#### Assignment
Which lines of the entries contain the word "will"? Please list them.

Data items
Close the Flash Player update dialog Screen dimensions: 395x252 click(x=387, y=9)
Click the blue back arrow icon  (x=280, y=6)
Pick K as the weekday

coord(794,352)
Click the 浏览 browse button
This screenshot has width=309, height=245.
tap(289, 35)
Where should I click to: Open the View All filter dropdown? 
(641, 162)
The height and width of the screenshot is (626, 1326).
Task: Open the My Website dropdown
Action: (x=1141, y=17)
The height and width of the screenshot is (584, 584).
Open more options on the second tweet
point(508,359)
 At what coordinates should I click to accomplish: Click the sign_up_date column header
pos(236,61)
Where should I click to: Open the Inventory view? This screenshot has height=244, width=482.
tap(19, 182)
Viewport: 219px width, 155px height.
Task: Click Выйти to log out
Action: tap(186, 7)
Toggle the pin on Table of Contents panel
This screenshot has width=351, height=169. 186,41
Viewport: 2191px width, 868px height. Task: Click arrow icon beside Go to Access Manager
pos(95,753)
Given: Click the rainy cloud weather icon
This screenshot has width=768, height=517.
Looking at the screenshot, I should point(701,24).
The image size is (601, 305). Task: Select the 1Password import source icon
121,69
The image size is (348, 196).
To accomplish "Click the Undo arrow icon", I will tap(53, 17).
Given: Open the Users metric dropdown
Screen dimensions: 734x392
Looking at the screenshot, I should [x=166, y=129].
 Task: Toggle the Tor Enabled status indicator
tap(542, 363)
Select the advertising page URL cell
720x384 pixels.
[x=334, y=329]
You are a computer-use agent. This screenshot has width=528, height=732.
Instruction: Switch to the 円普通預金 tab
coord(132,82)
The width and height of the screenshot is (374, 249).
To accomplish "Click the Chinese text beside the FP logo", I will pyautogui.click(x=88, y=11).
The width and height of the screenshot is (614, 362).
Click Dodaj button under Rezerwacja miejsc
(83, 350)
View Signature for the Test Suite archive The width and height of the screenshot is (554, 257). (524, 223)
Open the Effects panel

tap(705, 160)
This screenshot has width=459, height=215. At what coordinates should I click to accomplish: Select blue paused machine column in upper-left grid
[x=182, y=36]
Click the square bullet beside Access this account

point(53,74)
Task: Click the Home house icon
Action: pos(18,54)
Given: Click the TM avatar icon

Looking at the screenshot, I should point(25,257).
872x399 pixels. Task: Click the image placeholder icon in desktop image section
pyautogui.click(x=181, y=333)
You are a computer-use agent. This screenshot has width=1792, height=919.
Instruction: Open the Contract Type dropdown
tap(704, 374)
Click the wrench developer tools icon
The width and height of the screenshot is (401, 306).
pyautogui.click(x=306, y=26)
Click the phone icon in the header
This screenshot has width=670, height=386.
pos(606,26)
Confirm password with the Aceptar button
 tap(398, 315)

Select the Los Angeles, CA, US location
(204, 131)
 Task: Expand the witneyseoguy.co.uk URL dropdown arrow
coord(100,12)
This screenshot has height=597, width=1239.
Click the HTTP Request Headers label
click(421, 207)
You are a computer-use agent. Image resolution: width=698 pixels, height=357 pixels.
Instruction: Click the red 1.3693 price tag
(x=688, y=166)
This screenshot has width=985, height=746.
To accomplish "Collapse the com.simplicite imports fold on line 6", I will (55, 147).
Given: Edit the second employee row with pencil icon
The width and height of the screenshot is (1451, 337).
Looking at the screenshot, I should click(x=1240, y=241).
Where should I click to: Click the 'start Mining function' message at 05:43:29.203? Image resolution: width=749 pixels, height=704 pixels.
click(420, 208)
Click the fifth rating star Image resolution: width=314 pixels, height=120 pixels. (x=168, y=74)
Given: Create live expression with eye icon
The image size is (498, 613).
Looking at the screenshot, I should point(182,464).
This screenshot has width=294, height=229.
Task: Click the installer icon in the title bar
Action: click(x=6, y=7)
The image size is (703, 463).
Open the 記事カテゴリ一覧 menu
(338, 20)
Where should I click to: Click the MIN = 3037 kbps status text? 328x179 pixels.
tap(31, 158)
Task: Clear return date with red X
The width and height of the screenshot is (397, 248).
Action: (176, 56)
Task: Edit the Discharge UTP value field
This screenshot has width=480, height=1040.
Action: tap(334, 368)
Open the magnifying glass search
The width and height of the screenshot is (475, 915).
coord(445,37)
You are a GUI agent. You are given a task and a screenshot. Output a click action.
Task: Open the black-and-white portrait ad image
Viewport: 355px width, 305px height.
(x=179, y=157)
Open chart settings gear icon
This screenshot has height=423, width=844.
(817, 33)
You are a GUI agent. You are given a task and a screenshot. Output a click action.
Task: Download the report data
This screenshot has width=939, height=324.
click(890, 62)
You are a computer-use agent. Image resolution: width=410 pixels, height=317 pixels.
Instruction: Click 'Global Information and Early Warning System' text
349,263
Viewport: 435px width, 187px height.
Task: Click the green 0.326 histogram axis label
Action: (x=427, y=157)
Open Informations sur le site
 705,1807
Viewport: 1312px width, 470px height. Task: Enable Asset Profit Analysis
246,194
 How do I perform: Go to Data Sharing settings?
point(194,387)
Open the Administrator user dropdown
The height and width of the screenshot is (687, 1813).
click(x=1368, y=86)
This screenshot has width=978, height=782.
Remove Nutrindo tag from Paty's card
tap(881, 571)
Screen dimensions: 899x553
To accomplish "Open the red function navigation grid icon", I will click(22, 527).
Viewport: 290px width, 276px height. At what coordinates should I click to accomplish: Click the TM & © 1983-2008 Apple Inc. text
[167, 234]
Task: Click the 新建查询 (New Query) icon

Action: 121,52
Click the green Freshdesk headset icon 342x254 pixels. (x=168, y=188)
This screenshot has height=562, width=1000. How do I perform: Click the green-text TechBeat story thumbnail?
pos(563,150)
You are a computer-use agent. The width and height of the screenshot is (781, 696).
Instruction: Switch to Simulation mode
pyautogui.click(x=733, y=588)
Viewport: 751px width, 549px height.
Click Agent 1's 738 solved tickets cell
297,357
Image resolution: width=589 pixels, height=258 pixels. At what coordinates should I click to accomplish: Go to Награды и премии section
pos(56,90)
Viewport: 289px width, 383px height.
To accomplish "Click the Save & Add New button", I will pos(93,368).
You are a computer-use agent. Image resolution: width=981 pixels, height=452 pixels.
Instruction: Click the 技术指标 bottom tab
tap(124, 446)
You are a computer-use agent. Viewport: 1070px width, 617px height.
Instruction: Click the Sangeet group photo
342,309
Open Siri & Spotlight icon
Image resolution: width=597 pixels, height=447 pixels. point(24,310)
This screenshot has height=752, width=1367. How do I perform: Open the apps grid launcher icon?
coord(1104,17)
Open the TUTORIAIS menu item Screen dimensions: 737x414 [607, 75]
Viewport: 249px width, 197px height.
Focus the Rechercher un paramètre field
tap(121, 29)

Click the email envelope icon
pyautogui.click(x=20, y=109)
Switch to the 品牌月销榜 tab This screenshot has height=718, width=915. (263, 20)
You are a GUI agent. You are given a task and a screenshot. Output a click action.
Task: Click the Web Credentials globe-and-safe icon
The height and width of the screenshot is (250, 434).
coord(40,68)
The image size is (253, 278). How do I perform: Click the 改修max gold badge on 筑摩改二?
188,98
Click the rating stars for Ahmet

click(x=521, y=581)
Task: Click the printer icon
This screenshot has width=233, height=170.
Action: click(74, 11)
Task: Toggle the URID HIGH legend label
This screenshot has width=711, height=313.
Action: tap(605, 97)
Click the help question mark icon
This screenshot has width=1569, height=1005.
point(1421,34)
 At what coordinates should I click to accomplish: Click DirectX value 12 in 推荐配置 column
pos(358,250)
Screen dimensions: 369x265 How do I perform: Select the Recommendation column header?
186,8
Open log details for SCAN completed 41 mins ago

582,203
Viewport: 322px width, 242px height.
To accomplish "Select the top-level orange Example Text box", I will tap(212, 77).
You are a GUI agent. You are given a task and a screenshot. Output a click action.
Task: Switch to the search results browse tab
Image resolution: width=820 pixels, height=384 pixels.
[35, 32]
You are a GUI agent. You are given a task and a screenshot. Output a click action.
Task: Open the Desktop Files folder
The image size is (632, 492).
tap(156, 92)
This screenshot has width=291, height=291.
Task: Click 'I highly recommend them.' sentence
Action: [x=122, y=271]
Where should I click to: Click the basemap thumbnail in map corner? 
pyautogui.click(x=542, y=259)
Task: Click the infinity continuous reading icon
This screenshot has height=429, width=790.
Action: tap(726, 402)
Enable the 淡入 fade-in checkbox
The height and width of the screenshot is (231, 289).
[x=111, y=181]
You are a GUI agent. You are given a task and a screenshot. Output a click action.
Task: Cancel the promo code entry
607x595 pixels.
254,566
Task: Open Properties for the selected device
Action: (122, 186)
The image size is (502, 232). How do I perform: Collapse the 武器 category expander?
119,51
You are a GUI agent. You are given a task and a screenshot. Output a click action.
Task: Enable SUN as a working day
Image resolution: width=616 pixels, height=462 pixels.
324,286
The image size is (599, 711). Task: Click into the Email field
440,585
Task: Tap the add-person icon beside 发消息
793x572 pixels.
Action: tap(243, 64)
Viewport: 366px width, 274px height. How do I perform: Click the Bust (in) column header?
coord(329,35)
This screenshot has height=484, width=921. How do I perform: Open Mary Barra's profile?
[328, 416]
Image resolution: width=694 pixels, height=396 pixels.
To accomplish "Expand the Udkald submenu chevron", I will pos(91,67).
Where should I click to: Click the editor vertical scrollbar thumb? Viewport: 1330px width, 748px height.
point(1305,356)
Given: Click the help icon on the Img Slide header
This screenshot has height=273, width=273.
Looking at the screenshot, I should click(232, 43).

#### Task output
To accomplish "Click the Undo arrow icon", I will tap(53, 17).
To accomplish "Click the Chinese text beside the FP logo", I will pyautogui.click(x=88, y=11).
To accomplish "Collapse the com.simplicite imports fold on line 6", I will (55, 147).
To accomplish "Open the red function navigation grid icon", I will click(22, 527).
To accomplish "Click the Save & Add New button", I will pos(93,368).
To accomplish "Select the top-level orange Example Text box", I will tap(212, 77).
To accomplish "Expand the Udkald submenu chevron", I will pos(91,67).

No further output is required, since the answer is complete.